STORED DATA -

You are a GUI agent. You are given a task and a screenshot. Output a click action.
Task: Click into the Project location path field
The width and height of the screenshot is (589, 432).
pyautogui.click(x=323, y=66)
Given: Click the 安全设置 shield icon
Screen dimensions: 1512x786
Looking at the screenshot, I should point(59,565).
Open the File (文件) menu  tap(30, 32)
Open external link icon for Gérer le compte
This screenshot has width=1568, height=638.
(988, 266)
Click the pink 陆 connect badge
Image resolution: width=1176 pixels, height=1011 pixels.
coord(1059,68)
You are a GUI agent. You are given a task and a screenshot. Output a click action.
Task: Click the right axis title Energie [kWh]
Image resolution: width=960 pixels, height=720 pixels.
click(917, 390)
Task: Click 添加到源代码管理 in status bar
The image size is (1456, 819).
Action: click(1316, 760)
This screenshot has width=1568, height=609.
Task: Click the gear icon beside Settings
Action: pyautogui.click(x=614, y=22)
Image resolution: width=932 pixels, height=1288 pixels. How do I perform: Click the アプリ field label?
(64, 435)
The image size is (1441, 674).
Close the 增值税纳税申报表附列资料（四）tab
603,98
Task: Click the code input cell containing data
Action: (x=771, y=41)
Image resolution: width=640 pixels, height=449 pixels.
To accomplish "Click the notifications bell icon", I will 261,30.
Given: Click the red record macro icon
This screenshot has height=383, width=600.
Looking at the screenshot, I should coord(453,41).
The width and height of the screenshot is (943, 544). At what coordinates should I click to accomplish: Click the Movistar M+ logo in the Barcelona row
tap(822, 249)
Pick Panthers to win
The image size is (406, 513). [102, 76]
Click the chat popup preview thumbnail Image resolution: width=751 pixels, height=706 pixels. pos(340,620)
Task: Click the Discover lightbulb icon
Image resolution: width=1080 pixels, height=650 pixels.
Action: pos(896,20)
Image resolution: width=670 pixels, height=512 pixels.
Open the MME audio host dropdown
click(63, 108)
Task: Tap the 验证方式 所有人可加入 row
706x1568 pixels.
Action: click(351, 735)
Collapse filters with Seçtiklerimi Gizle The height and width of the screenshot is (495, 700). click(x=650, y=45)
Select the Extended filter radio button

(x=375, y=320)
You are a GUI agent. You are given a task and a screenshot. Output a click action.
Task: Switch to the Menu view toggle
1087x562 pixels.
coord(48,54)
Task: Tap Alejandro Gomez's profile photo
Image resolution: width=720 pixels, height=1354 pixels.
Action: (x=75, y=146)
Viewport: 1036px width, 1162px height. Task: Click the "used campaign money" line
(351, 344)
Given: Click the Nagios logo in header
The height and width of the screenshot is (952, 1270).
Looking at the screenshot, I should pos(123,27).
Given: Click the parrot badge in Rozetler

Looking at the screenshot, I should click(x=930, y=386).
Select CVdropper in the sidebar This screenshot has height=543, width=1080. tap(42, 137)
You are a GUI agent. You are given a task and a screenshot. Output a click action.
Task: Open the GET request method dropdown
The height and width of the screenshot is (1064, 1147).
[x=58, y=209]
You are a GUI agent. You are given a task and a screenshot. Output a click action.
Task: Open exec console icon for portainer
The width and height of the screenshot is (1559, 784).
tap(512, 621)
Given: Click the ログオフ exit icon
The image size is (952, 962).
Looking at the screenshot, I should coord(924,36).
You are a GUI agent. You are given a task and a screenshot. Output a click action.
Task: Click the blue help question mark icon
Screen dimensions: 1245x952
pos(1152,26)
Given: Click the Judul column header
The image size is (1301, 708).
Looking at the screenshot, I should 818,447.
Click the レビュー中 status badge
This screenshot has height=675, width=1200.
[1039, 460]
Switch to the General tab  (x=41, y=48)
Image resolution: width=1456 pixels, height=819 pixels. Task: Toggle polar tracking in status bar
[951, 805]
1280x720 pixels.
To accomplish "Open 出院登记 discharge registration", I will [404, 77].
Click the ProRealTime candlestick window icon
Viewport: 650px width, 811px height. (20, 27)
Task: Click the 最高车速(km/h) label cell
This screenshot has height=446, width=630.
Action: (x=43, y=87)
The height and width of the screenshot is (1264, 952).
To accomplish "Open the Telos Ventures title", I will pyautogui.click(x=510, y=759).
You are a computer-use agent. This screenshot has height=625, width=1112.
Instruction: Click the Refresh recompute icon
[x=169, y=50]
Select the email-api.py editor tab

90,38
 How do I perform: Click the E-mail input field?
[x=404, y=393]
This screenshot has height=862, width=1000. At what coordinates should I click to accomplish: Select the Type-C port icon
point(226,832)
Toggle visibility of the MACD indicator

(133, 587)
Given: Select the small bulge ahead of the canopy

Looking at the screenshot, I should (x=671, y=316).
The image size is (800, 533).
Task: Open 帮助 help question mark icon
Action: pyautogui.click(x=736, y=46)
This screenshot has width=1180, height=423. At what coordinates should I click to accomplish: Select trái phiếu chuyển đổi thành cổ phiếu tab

TASK PROMPT -
Can you convert all of the material above into a JSON list of strings, one string per line, leaving out any blank lines?

COMPLETED TASK -
[
  "You are a GUI agent. You are given a task and a screenshot. Output a click action.",
  "Task: Click into the Project location path field",
  "The width and height of the screenshot is (589, 432).",
  "pyautogui.click(x=323, y=66)",
  "Given: Click the 安全设置 shield icon",
  "Screen dimensions: 1512x786",
  "Looking at the screenshot, I should point(59,565).",
  "Open the File (文件) menu  tap(30, 32)",
  "Open external link icon for Gérer le compte",
  "This screenshot has width=1568, height=638.",
  "(988, 266)",
  "Click the pink 陆 connect badge",
  "Image resolution: width=1176 pixels, height=1011 pixels.",
  "coord(1059,68)",
  "You are a GUI agent. You are given a task and a screenshot. Output a click action.",
  "Task: Click the right axis title Energie [kWh]",
  "Image resolution: width=960 pixels, height=720 pixels.",
  "click(917, 390)",
  "Task: Click 添加到源代码管理 in status bar",
  "The image size is (1456, 819).",
  "Action: click(1316, 760)",
  "This screenshot has width=1568, height=609.",
  "Task: Click the gear icon beside Settings",
  "Action: pyautogui.click(x=614, y=22)",
  "Image resolution: width=932 pixels, height=1288 pixels. How do I perform: Click the アプリ field label?",
  "(64, 435)",
  "The image size is (1441, 674).",
  "Close the 增值税纳税申报表附列资料（四）tab",
  "603,98",
  "Task: Click the code input cell containing data",
  "Action: (x=771, y=41)",
  "Image resolution: width=640 pixels, height=449 pixels.",
  "To accomplish \"Click the notifications bell icon\", I will 261,30.",
  "Given: Click the red record macro icon",
  "This screenshot has height=383, width=600.",
  "Looking at the screenshot, I should coord(453,41).",
  "The width and height of the screenshot is (943, 544). At what coordinates should I click to accomplish: Click the Movistar M+ logo in the Barcelona row",
  "tap(822, 249)",
  "Pick Panthers to win",
  "The image size is (406, 513). [102, 76]",
  "Click the chat popup preview thumbnail Image resolution: width=751 pixels, height=706 pixels. pos(340,620)",
  "Task: Click the Discover lightbulb icon",
  "Image resolution: width=1080 pixels, height=650 pixels.",
  "Action: pos(896,20)",
  "Image resolution: width=670 pixels, height=512 pixels.",
  "Open the MME audio host dropdown",
  "click(63, 108)",
  "Task: Tap the 验证方式 所有人可加入 row",
  "706x1568 pixels.",
  "Action: click(351, 735)",
  "Collapse filters with Seçtiklerimi Gizle The height and width of the screenshot is (495, 700). click(x=650, y=45)",
  "Select the Extended filter radio button",
  "(x=375, y=320)",
  "You are a GUI agent. You are given a task and a screenshot. Output a click action.",
  "Task: Switch to the Menu view toggle",
  "1087x562 pixels.",
  "coord(48,54)",
  "Task: Tap Alejandro Gomez's profile photo",
  "Image resolution: width=720 pixels, height=1354 pixels.",
  "Action: (x=75, y=146)",
  "Viewport: 1036px width, 1162px height. Task: Click the \"used campaign money\" line",
  "(351, 344)",
  "Given: Click the Nagios logo in header",
  "The height and width of the screenshot is (952, 1270).",
  "Looking at the screenshot, I should pos(123,27).",
  "Given: Click the parrot badge in Rozetler",
  "Looking at the screenshot, I should click(x=930, y=386).",
  "Select CVdropper in the sidebar This screenshot has height=543, width=1080. tap(42, 137)",
  "You are a GUI agent. You are given a task and a screenshot. Output a click action.",
  "Task: Open the GET request method dropdown",
  "The height and width of the screenshot is (1064, 1147).",
  "[x=58, y=209]",
  "You are a GUI agent. You are given a task and a screenshot. Output a click action.",
  "Task: Open exec console icon for portainer",
  "The width and height of the screenshot is (1559, 784).",
  "tap(512, 621)",
  "Given: Click the ログオフ exit icon",
  "The image size is (952, 962).",
  "Looking at the screenshot, I should coord(924,36).",
  "You are a GUI agent. You are given a task and a screenshot. Output a click action.",
  "Task: Click the blue help question mark icon",
  "Screen dimensions: 1245x952",
  "pos(1152,26)",
  "Given: Click the Judul column header",
  "The image size is (1301, 708).",
  "Looking at the screenshot, I should 818,447.",
  "Click the レビュー中 status badge",
  "This screenshot has height=675, width=1200.",
  "[1039, 460]",
  "Switch to the General tab  (x=41, y=48)",
  "Image resolution: width=1456 pixels, height=819 pixels. Task: Toggle polar tracking in status bar",
  "[951, 805]",
  "1280x720 pixels.",
  "To accomplish \"Open 出院登记 discharge registration\", I will [404, 77].",
  "Click the ProRealTime candlestick window icon",
  "Viewport: 650px width, 811px height. (20, 27)",
  "Task: Click the 最高车速(km/h) label cell",
  "This screenshot has height=446, width=630.",
  "Action: (x=43, y=87)",
  "The height and width of the screenshot is (1264, 952).",
  "To accomplish \"Open the Telos Ventures title\", I will pyautogui.click(x=510, y=759).",
  "You are a computer-use agent. This screenshot has height=625, width=1112.",
  "Instruction: Click the Refresh recompute icon",
  "[x=169, y=50]",
  "Select the email-api.py editor tab",
  "90,38",
  " How do I perform: Click the E-mail input field?",
  "[x=404, y=393]",
  "This screenshot has height=862, width=1000. At what coordinates should I click to accomplish: Select the Type-C port icon",
  "point(226,832)",
  "Toggle visibility of the MACD indicator",
  "(133, 587)",
  "Given: Select the small bulge ahead of the canopy",
  "Looking at the screenshot, I should (x=671, y=316).",
  "The image size is (800, 533).",
  "Task: Open 帮助 help question mark icon",
  "Action: pyautogui.click(x=736, y=46)",
  "This screenshot has width=1180, height=423. At what coordinates should I click to accomplish: Select trái phiếu chuyển đổi thành cổ phiếu tab"
]